When introducing High Life to its first public audience in Toronto, Claire Denis said the film is about “trust, fidelity and sincerity”. Normally I’d argue that the director’s comments have no place in a review but those three words are a clue; a rope out of the existential black hole at the film’s core. All science-fiction is philosophy, after all.
Director Claire Denis
Monte Robert Pattinson
Dibs Juliette Binoche
Tcherny André Benjamin
Boyse Mia Goth
Chandra Lars Eidinger
Nansen Agata Buzek
Mink Claire Tran
Ettore Ewan Mitchell
Elektra Gloria Obianyo
Denis’ English-language debut is confronting, morbid and frequently dazzling. Robert Pattinson is Monte, father to a small, babbling baby but marooned on a radioactive spaceship from which he must manually request life support every 24 hours. There is little to do save tend to the baby, and to the ship’s artificially verdant garden, its green covered in glitter-fine dew. “Since we left the solar system, nothing – silence,” his voiceover says.
It is revealed that Monte and the ship’s original crew members, including Mia Goth’s Boyse and André Benjamin’s Tcherny, were “recycled” inmates (“some of us got life sentences, some of us are on death row”), destined to attempt an acceleration mission – or, as one character puts it, a “class one suicide ride” – that will, in theory, allow them to collect the energy from black holes. An opportunity to transform their “shame” into “glory”. There is perhaps a through line that connects her fascination with this doomed, self-contained community to Beau Travail’s military camp of lost souls.
In charge of the prisoners is Dr. Dibs (Juliette Binoche), a mad scientist and volcano of psychosexual energy whose own unspeakable crime is “the only one worthy of the name”. Dibs – or “the Shaman of Sperm”, as the others dub her, insists on harvesting the male inmates’ semen, artificially inseminating and hopefully impregnating the women. Monte, “the Happy Monk” to some, “Mr. Blue Balls” to others, insists on “abstinence over indulgence” and refuses to participate – but as with death, there is no choosing. Some things are inevitable. “Break the laws of nature and you’ll pay for it,” Monte says, mockingly.
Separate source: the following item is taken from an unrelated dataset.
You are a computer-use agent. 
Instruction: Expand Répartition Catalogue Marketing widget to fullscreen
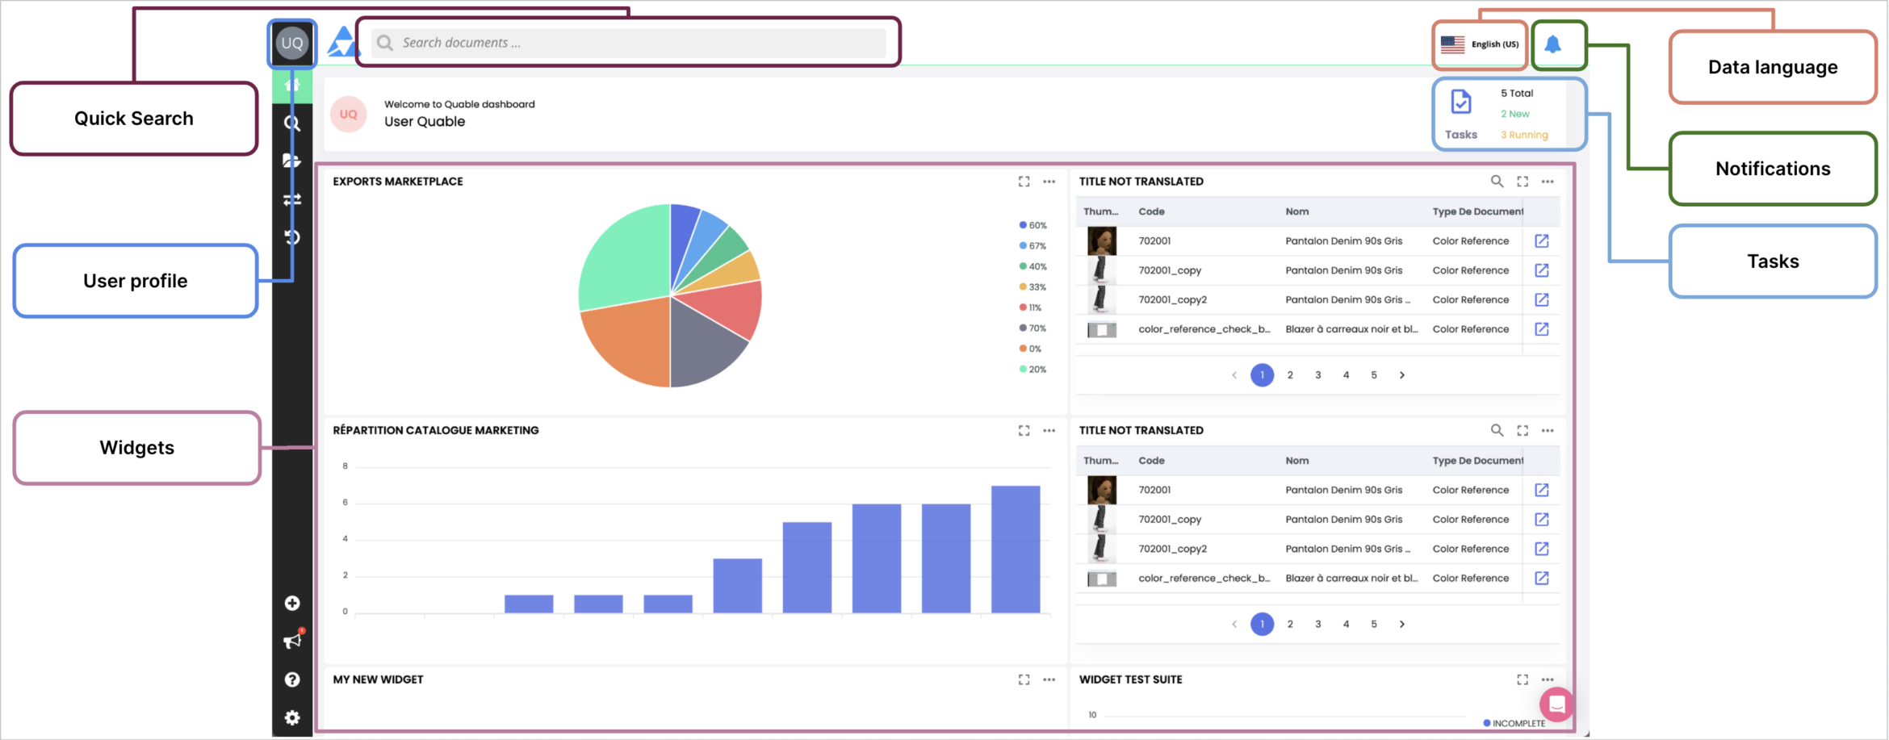(1024, 431)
“Constant acceleration creates a sense of weightlessness,” the convicts are told, but these are bodies under duress. Denis ensures it is felt. From exploding heads to milk-secreting breasts, rape, miscarriage, a memorably perverse contraption simply called ‘The Box’ and the crew’s obsession with hygiene, this science fiction is pure body horror. Monte shaves his beard ritualistically, keeping the trimmings in a plastic tub. He wears his hair in a close-cropped buzz-cut, and warns of drinking and eating one’s own “piss and shit”. It’s called “a taboo”, he tells his daughter.
The spare set design has a 70s Soviet feel, recalling films like Andrei Tarkovsky’s Solaris (there are traces of Stalker, too). Yet I detected Jonathan Glazer; a haunting sex scene borrows its abstract fantasy-nightmare landscape from Under the Skin, but there’s also a whirring uncanniness present that reminded me of 2004’s Birth. Hallways glow red and fill with mist; bodies float vertically, pulled downwards towards hell.